Llegando pues a la edad en que más campea la belleza, se enamoró de ella, viéndola en un festín, un hijo de un senador, mozo, galán, entendido y rico; partes para que no tuviera Octavia mucha culpa en corresponderle; mas era cuerda, y notó que ya no es dote la hermosura, y que Carlos, que este era su nombre, era rico y no se había de casar con quien no lo fuese; con cuyos temores se defendió algún tiempo: así lo hiciera siempre y no fuera causa de las desdichas que después sucedieron; pues, como he dicho, vio Carlos a Octavia en un festín, regocijo usado en aquella tierra; y viéndola se perdió, o lo dio a entender; que para mí lo peor que siento de los hombres es que publican más que sienten.

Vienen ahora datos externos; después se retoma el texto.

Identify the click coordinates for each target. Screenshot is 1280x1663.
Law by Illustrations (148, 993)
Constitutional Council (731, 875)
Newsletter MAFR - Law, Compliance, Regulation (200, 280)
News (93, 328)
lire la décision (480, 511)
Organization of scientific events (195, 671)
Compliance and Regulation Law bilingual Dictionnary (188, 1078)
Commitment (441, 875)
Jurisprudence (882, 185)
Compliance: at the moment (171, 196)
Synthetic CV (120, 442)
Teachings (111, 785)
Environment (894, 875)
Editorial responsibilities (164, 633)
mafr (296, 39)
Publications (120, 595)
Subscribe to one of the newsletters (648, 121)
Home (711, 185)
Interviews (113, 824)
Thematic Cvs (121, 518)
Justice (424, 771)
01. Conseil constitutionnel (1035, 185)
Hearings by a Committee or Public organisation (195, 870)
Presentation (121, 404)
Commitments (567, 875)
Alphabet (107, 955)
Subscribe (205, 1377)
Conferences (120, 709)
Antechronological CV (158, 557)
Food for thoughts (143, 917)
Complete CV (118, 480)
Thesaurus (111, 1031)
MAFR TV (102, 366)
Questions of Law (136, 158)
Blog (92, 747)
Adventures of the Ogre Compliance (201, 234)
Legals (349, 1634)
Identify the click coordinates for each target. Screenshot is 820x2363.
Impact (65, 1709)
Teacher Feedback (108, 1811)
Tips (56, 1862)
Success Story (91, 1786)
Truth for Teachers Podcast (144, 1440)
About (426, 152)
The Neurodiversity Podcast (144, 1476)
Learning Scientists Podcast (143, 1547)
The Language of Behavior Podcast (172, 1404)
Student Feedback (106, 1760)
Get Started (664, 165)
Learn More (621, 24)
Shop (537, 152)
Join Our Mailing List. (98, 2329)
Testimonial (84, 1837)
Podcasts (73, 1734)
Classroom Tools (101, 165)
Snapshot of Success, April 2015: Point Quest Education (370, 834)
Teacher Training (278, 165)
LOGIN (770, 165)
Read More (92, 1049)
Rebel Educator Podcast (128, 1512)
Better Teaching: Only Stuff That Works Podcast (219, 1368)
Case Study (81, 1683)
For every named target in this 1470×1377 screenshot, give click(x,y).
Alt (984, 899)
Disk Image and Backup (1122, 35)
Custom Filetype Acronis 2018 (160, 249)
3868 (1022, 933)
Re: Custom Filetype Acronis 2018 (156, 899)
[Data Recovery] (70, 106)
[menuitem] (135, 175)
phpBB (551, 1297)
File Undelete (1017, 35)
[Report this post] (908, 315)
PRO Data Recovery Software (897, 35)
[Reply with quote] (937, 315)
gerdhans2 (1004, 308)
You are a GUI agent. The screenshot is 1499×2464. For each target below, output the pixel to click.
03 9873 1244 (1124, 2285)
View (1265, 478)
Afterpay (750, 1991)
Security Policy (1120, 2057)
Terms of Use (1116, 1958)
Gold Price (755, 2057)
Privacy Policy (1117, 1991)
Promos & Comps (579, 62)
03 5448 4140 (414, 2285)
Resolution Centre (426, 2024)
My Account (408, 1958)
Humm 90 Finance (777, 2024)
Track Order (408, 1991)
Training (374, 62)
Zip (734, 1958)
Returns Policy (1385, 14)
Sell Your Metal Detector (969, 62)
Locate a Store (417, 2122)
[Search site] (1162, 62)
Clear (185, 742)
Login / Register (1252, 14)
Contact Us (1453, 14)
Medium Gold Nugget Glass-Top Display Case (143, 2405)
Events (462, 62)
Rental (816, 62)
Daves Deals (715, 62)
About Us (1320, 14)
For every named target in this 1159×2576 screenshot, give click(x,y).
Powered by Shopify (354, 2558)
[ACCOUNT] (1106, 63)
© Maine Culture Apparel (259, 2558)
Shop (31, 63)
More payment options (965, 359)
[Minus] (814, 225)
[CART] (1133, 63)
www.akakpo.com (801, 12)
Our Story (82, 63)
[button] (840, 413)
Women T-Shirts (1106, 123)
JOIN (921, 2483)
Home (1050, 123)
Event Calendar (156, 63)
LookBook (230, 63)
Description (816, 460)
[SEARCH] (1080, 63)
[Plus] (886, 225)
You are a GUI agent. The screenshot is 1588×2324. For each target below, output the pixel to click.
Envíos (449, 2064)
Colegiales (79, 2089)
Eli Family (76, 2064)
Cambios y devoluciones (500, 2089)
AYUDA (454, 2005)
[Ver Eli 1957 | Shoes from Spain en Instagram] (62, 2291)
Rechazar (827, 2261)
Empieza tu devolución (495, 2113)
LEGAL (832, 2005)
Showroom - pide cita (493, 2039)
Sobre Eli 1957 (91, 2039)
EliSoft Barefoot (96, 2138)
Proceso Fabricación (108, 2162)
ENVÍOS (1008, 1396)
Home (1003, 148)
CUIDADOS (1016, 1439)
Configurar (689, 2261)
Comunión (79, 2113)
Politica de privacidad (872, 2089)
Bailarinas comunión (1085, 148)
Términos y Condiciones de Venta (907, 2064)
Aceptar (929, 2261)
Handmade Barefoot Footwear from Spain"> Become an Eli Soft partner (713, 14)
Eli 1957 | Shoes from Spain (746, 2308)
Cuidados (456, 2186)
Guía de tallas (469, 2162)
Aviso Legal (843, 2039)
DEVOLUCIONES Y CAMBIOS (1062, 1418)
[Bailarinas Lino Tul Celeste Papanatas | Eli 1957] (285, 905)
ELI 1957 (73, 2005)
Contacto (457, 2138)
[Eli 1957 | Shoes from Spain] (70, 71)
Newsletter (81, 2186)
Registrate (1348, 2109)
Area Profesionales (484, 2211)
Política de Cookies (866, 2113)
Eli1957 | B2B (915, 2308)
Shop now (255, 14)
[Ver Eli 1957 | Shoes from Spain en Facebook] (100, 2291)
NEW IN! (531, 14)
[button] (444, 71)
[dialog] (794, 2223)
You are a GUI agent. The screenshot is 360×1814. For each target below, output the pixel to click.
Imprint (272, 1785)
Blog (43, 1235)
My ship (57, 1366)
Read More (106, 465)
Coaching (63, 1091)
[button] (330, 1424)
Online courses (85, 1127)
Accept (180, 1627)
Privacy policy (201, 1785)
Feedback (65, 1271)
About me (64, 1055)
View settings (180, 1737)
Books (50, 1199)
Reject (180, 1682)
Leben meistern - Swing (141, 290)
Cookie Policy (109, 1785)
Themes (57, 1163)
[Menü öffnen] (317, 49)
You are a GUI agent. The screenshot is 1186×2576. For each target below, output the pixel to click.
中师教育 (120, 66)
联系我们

No miró Octavia mal a Carlos, mas viendo el imposible (aunque no para lo que merecía su hermosura), detuvo el afecto del mirar para no llegar a sentir; porque como no pensaba hacer lo que las comunes, no tenía por acertado empeñarse en amar sino a quien pudiese ser su esposo; y que ya que su desdicha la encaminase a rendirse, fuese obligándose a serlo.

¡Oh, qué de desengaños han padecido por esta parte las mujeres, y cuantas desengañadas tienen los hombres, cuando ya no tienen remedio!

Muy cautivo se halló Carlos de la belleza de Octavia, mas no con el pensamiento que ella tenía, que era el matrimonio, porque en tal caso no pensaba Carlos salir de la voluntad de su padre, que entendía no había hasta entonces nacido mujer que igualase a su hijo: mas pareciole que como Octavia no era rica, pues sus padres no poseían sino una honrada medianía, que con joyas y dineros conquistaría este imposible de hermosura; y a no bastar esto, valerse de la fuerza o de algún empeño; que esto es echar, como dicen, por el atajo; y así, empezó primero su conquista con suspiros, y con pasear su calle de día y de noche; mas a esto Octavia, si no descuidada, a lo menos advertida de que con no verlo ni oírlo se había de defender, se negaba a todo huyendo de la vista de Carlos, aumentando en él con estos desvíos o el amor o el deseo, que tal vez los hombres suelen volver en tema la voluntad.

No gozaba Carlos sin competidores de su amor mal correspondido: pues como Octavia era hermosa, había muchos deseosos de merecer sus divinas prendas, y con más honestos pensamientos que Carlos; mas Octavia los hacía a todos iguales: y si de alguno se dejaba llevar su altivo desdén, era de un deudo de su madre que mediante el parentesco la trataba con mucho más cariño, por visitarla algunas veces, y él andaba buscando ocasión para pedirla a su padre por esposa.

No ignoraba esto Carlos que, como era rico, sobornó a los criados, y estos regularmente son descubridores de lo más oculto que sus amos hacen. Como le era imposible decirla ni su amor ni sus celos, por no darle lugar la dama, una noche de las calurosas de julio, sentado debajo de los balcones como otras veces le sucedía, al son del templado instrumento de sus lastimosos suspiros, cantó este soneto:

Apenas en amor di el primer paso,

Cuando en rabiosos celos di de ojos:

¡Ay qué crueles penas! ¡ay qué enojos!